First, voters look at different, less positive data. As I’ve discussed here before, there is no consistent relationship between unemployment rates and electoral outcomes. We may lament that fact, but it is no less true for being lamentable. 

Voters do look at their lives. How much money are they bringing in, and what can it buy? The economic statistic that most closely reflects that reality is change in real per capita disposable income — how much money people have to spend after taxes and what they can afford to buy with it, given the cost of living. 

On that indicator, we have not been faring so well.

In nine of the last 13 midterms, the change in real disposable income was greater than it was this last year. While people are cheering presidents for growth, voters have experienced improvements in real disposable income three and four times greater than what they saw this year.

Another way of peering directly in the public’s pocket books is through real changes in median household income. Again, it’s not a good story.

Median income in October 2014 was 5.1 percent lower than when the recession began almost seven years agoand 6.2 percent lower than it was in January 2000.

In short, Americans are far worse off than they were 14 years ago, so joy about declining unemployment and rising stock markets is limited among the electorate as a whole, depriving the president of “credit” for a booming economy.

So reality is one central reason the president does not get credit for an improving economy.

Beyond the facts of personal economic life were the distractions.

In the weeks leading up to the elections, Pew surveys tell us 26 percent were following news on the economy very closely. A slightly larger 29 percent were following strikes on the Islamic State in Iraq and Syria, and a vastly larger 49 percent were following Ebola news with that level of interest. By comparison, just 16 percent followed campaign news that closely. 

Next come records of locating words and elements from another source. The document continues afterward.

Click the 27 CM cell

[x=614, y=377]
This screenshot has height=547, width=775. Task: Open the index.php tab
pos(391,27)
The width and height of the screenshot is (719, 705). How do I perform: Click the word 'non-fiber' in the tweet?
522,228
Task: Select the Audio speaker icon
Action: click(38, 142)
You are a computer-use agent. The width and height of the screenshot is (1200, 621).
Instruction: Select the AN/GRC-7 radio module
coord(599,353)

Beyond just distracting from good economic news, these events — unfairly, in my view — call into question the president’s leadership. Voters want their president to “take care” of things. 

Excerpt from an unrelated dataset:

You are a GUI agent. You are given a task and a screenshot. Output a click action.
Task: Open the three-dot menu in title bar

When things seem so out of control — whether having to do with the economy or hemorrhagic fevers at home, or Russia’s Vladimir Putin and ISIS abroad — it suggests the president isn’t doing a good job. Few people stop to ask what he, or they, would do differently. They just think he should be keeping things in order. If he is not, the president is not doing his job well in the public mind.

So the president did not get the credit he deserved for economic improvement in part because the economy people live in has not improved enough to justify it. 

And even if the president tried to focus attention on his economic achievements, real events got in the way — real events that themselves reinforced doubt about the president’s performance. 

Mellman is president of The Mellman Group and has worked for Democratic candidates and causes since 1982. Current clients include the majority leader of the Senate and the Democratic whip in the House.